Dan Ferris dan at usrsbin.com
Sat Jan 7 22:19:42 MST 2006


Let me give you some examples....

First is with 2 disks.  You can run with 2 seperate disks (assume
/dev/hda and /dev/hdb) you can build some LVM volumes that combine those
disks in some way.  If one disk crashes you loose your data.  LVM does
not provide fault tolerance.

Second is also with 2 disks.  You can make a RAID 0 (stripe set) that
combines both disks into a RAID array (/dev/md0).  You can then use LVM
on top of that RAID array to create several logical volumes that can be
resized up to the size of the stripe set.  I don't remember enough about
Linux RAID offhand to know if you can add disks to a RAID 0 array
without having to redo everything.  But if you wanted to add another
disk, you could add it as a standalone disk and combine it into the
LVM.  You now have a RAID 0 stripe set and a seperate drive in your LVM
setup.  If you loose a disk, your data goes bye bye.  RAID 0 is not
fault tolerant and LVM has no fault tolerance.

Third is 4 disks.  Assume you had 4 SATA drives.  You want fault
tolerance, so you make 2 RAID 1 sets (this is an example so bear with
me), RAID 1 is mirroring.  You can then combine both mirrors (/dev/md0
and /dev/md1) with LVM.  If you loose a drive your data was mirrored,
you can replace the drive and rebuild the mirror.   If I add 2 more
drives, I can mirror them and then extend my LVM volume onto the mirror.

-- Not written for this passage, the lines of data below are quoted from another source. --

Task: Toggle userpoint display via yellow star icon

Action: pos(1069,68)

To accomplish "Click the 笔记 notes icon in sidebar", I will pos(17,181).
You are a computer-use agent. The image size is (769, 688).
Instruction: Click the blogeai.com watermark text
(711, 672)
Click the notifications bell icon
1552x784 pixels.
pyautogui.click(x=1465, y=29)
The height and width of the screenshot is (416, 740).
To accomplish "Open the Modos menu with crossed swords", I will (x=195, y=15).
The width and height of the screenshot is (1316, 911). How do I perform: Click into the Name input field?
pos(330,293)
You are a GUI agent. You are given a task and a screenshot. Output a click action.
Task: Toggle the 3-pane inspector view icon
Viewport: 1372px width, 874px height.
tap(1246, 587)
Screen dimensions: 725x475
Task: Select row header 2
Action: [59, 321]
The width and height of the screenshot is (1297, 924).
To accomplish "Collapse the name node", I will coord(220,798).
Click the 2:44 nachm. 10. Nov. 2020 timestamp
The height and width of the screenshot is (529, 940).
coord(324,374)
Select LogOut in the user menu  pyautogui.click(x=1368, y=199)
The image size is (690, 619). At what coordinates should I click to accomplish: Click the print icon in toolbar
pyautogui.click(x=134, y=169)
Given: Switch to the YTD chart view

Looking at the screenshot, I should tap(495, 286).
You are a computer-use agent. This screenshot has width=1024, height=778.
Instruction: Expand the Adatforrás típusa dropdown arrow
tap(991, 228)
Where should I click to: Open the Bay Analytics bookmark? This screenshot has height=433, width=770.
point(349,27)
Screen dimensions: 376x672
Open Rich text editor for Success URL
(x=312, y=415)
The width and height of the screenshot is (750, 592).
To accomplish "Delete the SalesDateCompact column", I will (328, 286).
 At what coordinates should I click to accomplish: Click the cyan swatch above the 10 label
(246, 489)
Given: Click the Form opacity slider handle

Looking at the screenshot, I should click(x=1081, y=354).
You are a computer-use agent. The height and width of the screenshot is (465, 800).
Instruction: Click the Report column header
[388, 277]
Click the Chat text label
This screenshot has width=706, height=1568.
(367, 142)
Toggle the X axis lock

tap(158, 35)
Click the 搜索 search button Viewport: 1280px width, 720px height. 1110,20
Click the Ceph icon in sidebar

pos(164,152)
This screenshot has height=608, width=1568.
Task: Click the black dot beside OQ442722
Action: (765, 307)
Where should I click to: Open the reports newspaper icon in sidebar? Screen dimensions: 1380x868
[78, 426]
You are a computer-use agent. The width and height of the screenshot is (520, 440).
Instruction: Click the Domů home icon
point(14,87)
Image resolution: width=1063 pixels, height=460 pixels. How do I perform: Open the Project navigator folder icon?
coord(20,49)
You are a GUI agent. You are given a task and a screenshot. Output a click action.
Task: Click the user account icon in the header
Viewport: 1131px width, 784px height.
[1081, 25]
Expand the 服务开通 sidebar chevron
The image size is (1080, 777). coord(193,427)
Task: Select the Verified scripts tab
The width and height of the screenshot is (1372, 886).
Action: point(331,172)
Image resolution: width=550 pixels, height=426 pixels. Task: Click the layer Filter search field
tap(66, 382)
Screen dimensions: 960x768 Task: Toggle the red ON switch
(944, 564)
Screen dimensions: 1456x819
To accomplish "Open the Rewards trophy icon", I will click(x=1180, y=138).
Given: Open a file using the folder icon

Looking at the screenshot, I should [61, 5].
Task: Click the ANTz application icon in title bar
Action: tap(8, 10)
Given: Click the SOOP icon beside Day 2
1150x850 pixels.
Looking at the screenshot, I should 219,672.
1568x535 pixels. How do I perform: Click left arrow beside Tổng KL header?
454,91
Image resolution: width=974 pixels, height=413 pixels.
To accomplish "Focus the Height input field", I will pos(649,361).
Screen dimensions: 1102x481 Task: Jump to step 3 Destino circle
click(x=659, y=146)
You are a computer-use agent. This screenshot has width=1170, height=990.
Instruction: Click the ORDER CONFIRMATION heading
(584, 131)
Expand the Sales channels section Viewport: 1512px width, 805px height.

Fourth is with 4 disks.  Assume again 4 SATA drives.  You can combine
these drives into a RAID 5 array.  You can then make an LVM volume on
top of that RAID 5 array.  You can size the volumes to your hearts
content up to the size of the RAID array.  You can add extra disks to
the LVM, but they might not be RAID (they can be anything you want).  If
a disk in the RAID 5 array crashes you replace it and keep going.  If
you had a non fault tolerant disk in your LVM that died, then you loose
your data.

Lastly is what I do at work.  I have 2 1.0 TB external SCSI RAID 5
arrays with 7 disks and 1 1.5 TB external SCSI RAID 5 array.  All three
of these arrays are combined via LVM to give me a 3.0 TB logical
volume.  If I loose a disk, I can replace it and keep right on going.  I
cannot easily increase the size of the RAID units, but I CAN add more
RAID units to my LVM.

The point is that LVM doesn't care what kind of device you are using or
about fault tolerance, it just gives you a way of putting all your
storage together in one place.  It's a higher level view of your storage
than just RAID.

Hope that helps.

Dan

Daniel Webb wrote:

>I've been Googling for the answer to this and failing, so:
>
>What happens when you have a 2-disk LVM volume group and disk 1 fails?
>Obviously this will depend on the filesystem you put on top of the volume,
>right?  So which filesystems will recover gracefully if you chop them in half
>like that?
>
>It's a little disturbing that in all the documentation I've read on LVM this
>is never mentioned, and yet it seems to destroy the main purpose of lvm: to be
>able to add and remove disks to a volume easily.  Each physical volume you add
>makes it that much more likely that you'll lose the whole thing.  Sure, you
>can put it on top of RAID, but now you lost your size flexibility because RAID
>isn't so easy to resize (or is it?).  The snapshots feature is nice, that's
>all I'll use it for until I find a satisfactory answer to this question.
>
>I also was checking out evms and it looks very interesting.  Any impressions
>from those who have used it?  Is it stable/reliable?  I didn't see anything in
>their docs either about recovering when one disk in a volume fails.